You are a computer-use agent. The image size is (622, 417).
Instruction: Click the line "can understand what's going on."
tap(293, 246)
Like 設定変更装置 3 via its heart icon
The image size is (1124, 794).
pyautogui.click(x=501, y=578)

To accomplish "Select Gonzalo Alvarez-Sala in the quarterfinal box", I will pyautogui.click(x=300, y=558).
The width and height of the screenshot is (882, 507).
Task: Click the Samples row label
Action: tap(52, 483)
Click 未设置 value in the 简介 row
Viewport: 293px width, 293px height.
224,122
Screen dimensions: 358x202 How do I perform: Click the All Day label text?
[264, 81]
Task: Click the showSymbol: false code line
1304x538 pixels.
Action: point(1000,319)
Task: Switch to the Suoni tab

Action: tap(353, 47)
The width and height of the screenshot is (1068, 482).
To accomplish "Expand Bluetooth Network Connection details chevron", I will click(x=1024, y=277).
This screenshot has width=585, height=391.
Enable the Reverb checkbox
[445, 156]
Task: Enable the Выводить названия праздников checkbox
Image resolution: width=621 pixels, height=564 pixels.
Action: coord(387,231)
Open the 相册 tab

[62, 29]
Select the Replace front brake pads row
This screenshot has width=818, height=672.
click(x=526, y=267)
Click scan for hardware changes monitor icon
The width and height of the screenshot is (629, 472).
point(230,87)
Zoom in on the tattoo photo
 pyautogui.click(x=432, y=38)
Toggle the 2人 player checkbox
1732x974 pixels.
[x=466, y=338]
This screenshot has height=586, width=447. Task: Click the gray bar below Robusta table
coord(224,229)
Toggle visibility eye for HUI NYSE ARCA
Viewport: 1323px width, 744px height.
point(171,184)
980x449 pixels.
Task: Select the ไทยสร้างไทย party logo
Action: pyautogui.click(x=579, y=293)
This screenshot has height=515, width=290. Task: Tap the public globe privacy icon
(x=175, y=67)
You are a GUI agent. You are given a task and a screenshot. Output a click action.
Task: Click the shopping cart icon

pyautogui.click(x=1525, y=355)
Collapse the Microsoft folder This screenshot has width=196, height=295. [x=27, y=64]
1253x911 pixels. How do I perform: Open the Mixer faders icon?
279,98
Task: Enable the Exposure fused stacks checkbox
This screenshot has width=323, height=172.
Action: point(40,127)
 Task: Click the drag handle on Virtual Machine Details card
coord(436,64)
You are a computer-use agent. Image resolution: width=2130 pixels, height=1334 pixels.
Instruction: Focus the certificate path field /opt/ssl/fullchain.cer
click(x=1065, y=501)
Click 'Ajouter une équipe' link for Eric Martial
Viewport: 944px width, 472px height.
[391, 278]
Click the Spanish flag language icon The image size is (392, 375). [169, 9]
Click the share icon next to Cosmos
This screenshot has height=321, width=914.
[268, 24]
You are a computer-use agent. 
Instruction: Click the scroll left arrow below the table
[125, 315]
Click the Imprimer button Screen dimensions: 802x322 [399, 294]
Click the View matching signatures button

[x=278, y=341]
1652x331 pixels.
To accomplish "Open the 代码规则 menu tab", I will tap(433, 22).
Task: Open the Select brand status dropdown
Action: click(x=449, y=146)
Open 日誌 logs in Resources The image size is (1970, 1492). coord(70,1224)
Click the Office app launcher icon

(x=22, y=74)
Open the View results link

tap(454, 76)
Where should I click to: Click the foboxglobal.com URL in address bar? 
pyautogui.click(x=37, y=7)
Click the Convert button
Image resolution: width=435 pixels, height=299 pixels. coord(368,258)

..........

TASK TO CARRY OUT
Show every line of the records above that contains the string "label", with case counting.

CORRECT ANSWER
Task: Click the Samples row label
Screen dimensions: 358x202 How do I perform: Click the All Day label text?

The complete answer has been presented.